Adverse Drug effect - RxNorm for medications, SNOMED-CT for non-medication substances, SNOMED-CT for severity of reaction

Patient characteristics - ISO 639-2 for preferred language, HL7 for administrative gender, PHIN-VADS (Centers for Disease Control) for Race/Ethnicity

Condition/Diagnosis/Problem - SNOMED-CT

Non-lab Diagnostic study - LOINC for name, SNOMED-CT for appropriate findings, UCUM for Units

A rich discussion followed.  Points of concern included:
*Using RxNorm for all medications including vaccines, even though CVX is the required vaccine vocabulary for Meaningful Use stage 1.   We clarified this with an example from Beth Israel Deaconess Medical Center:

BIDMC uses First Data Bank as the medication vocabulary for its internal systems.  However, when BIDMC sends clinical summaries, it maps FDB to RxNorm for all drug names.  When BIDMC sends immunization records to public health, it uses CVX codes.   Thus, the HIT Standards Committee will not specify the vocabularies used within enterprise applications, just those vocabularies that are needed for specific purposes when data is transmitted between entities.

Next, Doug Fridsma began a discussion of our Summer Camp items, noting the many projects of the S&I framework are proceeding according to plan.

Scott Robertson presented the work of the Discharge Medications Power Team.  They recommended HL7 and NCPDP script as reasonable standards for sending discharge medication orders to hospital pharmacies and retail pharmacies.

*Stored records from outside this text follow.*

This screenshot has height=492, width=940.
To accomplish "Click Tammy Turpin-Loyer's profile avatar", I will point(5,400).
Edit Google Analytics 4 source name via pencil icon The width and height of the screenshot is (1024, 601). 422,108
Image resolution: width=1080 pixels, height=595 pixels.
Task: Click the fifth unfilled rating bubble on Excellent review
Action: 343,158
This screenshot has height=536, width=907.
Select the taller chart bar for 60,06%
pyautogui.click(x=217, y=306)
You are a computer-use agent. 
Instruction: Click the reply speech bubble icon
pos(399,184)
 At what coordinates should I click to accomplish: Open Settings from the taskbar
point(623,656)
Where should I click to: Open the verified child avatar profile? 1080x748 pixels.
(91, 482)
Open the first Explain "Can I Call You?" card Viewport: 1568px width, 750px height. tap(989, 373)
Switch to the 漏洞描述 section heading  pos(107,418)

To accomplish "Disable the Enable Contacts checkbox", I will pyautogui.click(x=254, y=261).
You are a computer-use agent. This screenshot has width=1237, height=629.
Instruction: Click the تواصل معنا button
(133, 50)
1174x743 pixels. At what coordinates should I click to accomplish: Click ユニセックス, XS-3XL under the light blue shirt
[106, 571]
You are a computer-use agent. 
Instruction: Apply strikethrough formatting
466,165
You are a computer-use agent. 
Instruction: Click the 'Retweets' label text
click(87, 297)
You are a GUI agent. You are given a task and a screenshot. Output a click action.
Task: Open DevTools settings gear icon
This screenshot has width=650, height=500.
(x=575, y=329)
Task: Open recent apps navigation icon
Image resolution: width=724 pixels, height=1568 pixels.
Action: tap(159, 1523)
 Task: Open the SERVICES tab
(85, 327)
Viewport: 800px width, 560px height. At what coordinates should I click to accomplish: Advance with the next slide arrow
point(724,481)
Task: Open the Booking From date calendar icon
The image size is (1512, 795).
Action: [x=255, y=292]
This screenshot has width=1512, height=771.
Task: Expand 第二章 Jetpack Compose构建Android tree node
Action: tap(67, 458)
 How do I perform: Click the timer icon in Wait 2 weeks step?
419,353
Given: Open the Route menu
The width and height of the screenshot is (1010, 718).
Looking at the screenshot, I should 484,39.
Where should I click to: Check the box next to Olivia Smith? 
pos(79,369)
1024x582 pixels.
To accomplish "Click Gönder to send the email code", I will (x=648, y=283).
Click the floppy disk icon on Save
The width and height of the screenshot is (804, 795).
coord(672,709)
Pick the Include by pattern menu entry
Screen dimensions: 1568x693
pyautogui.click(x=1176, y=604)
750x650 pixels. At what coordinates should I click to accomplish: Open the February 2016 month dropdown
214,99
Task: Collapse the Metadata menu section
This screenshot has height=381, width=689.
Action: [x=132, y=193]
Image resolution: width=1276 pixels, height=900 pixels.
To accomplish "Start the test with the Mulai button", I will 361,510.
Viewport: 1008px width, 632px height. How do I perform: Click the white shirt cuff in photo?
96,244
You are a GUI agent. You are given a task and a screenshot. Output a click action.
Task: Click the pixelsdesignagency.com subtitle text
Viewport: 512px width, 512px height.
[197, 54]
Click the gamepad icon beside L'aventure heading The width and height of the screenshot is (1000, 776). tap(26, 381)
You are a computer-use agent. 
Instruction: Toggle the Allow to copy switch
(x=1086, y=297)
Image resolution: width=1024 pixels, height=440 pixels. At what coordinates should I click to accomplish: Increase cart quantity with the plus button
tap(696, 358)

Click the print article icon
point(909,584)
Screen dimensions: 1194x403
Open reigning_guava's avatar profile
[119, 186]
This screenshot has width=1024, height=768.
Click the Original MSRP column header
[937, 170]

Discussion followed regarding two specific points - their recommendations did not include a specific version of HL7, since existing Medicare Part D regulations do not specify an HL7 version.  The power team will make additional more specific HL7 recommendations.   There was discussion about the  specific aspects of RxNorm that constrain the way dose and route are specified.   The HIT Standards Committee members felt additional work was needed before mandating this level of specificity, so our recommendations will include RxNorm for medication name, but not additional specificity for dose and route vocabularies at this time.

Next, Marc Overhage presented the recommendations of thePatient Matching Power Team.   The scope of the Patient Matching work is to provide guidance to implementers who want to understand best practices for the use of demographics in machine to machine matching of patient identity.   Per the RAND Report, use of different fields results in variation of specificity and sensitivity.   Some fields such as social security number (or a subset of it) greatly increase specificity, resulting in fewer false positives such as matching the wrong patient.   However, social security number is controversial because of the potential for identity theft and the fact that immigrants may not have one.   The final report will take into account all these observations.

Chris Chute presented the recommendations of the Surveillance Implementation Guide Power Team, which aims to specify one implementation guide for each public health transaction.  They are studying the difference between HL7 2.31 and 2.51 as well as considering the potential for public health entities to use CDA constructs.

Dixie Baker presented a project plan for the NwHIN Power Team,which aims to specify a set of building blocks for secure transport of data in multiple architectures.

Finally, Judy Murphy and Liz Johnson presented their plans for the Implementation Workgroup, collecting lessons learned from  certification and attestation.

We're on track with Summer Camp.  Our next meeting in August will include the final recommendations for

Simple Lab Results 
Transitions of Care 
CDA Cleanup
Patient Matching

Every meeting with the HIT Standards Committee (this was our 27th) brings us closer as a working team.   We're transparent and passionate, openly sharing all the issues and concerns about the standards we're selecting.  Coordination with all the moving parts (ONC, Policy Committee, S&I Framework)  keeps getting better and better.

Thus far, Summer Camp is a winner and I am confident we'll meet all our September deadlines for offering recommendations to ONC in preparation for Meaningful Use Stage 2 regulations.